The compelling evidence that modest lifestyle changes can prevent type 2 diabetes is an enormous shot in the arm for chronic disease prevention and health promotion. Nevertheless, translating these findings into effective intervention programmes both at clinical and public health levels may be challenging. Yet this challenge pales next to that of sustaining the lifelong implementation of complex, expensive medical and therapeutic regimens to control diabetes and its complications, a challenge faced daily by ever increasing numbers of people. The appeal of lifestyle interventions is that they are inexpensive, they have few side effects, and they actually reverse the proximal factors associated with diabetes—for example, overweight, central obesity, physical inactivity, high fat and high energy diets. In the process, they also promote health in general (reduce blood pressure and lipids), empower people, make them less reliant on medicine, and—as the Finnish study showed—they also improve quality of life. Thus, focusing on lifestyle interventions truly shifts the paradigm from preventing disease to promoting health and wellbeing. Need we ask for more?
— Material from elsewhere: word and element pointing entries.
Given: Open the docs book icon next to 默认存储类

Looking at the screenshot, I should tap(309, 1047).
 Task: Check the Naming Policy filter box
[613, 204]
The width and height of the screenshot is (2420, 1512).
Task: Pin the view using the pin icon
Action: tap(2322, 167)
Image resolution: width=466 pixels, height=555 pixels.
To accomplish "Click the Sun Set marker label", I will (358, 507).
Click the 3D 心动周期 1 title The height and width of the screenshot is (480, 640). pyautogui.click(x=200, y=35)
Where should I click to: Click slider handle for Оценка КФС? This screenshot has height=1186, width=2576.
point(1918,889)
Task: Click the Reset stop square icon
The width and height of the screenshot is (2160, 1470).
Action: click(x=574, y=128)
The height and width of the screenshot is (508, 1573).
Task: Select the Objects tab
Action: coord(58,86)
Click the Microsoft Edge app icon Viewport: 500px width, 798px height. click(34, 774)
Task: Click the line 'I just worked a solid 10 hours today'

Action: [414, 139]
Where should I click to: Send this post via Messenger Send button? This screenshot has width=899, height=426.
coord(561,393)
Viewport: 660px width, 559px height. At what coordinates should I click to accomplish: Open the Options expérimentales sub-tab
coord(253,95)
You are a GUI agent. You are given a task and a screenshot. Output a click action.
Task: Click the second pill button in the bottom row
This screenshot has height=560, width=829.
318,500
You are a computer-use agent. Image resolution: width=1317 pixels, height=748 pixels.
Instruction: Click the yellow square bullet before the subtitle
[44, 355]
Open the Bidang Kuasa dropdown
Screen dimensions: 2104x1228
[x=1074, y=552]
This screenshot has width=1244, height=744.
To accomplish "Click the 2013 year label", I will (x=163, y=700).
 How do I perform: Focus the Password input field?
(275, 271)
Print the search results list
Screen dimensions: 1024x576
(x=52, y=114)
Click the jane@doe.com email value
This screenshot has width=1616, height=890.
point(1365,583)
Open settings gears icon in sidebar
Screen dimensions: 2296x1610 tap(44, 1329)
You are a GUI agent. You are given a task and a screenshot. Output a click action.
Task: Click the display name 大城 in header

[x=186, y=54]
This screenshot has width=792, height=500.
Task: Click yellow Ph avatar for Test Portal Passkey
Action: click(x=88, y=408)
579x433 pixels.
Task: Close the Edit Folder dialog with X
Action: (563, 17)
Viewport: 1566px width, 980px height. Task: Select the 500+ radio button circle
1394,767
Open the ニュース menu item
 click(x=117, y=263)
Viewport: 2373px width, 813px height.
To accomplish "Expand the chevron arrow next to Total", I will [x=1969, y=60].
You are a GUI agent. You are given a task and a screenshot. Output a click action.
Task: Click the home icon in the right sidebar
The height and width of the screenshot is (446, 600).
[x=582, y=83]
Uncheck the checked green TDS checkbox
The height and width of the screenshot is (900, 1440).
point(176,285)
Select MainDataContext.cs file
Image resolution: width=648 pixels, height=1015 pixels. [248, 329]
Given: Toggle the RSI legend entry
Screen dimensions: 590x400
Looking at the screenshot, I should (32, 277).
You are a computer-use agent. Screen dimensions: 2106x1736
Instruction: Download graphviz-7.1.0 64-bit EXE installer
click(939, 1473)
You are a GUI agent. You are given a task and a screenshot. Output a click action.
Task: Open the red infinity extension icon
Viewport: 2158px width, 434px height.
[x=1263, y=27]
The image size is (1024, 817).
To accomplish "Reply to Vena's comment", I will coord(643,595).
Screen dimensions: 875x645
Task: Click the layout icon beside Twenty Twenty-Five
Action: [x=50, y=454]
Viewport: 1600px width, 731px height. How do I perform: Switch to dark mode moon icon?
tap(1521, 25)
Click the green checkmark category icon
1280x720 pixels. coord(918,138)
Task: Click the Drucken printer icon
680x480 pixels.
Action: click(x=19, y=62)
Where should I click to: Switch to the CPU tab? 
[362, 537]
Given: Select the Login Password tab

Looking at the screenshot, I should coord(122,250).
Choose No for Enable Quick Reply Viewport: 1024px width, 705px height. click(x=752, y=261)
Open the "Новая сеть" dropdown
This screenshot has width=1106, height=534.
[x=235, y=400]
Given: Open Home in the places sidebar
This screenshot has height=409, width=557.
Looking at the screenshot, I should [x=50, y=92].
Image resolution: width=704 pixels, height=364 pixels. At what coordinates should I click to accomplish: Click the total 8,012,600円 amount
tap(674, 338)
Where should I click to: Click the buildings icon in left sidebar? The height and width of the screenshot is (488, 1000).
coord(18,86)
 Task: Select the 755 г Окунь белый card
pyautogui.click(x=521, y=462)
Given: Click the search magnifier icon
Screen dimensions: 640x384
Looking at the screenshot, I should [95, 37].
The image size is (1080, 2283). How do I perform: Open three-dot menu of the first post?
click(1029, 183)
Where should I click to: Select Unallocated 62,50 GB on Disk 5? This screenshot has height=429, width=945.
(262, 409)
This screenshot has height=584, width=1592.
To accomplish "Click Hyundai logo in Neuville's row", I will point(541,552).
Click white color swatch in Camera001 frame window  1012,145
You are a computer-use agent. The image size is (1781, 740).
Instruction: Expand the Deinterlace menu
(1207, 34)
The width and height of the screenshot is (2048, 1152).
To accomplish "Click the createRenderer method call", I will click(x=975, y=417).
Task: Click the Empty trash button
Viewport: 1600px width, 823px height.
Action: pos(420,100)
Current pandemic patterns of diabetes adversely affect the quality of people's lives and the economies of individuals, families, and nations. The Finnish study tells us unequivocally that diabetes, a devastating disease that has largely risen out of the lifestyle excesses of contemporary civilisation, can be prevented through healthy lifestyle. Nevertheless, there remain many questions: how to apply these findings in a variety of countries and settings; how to efficiently identify and target people who will benefit most from these interventions; how best to sustain these changes; and what are the appropriate roles for the clinical and public health sectors.
The clinical setting is often not sufficiently effective in delivering lifestyle changes, and many actions at the community level affect lifestyle. Thus the next step may be to test lifestyle changes through a combination of clinical and community based strategies. The challenge of planning and implementing such comprehensive community based demonstration programmes for diabetes prevention similar to those the Finnish established for heart disease in North Karelia1 is one that we must all strive to meet.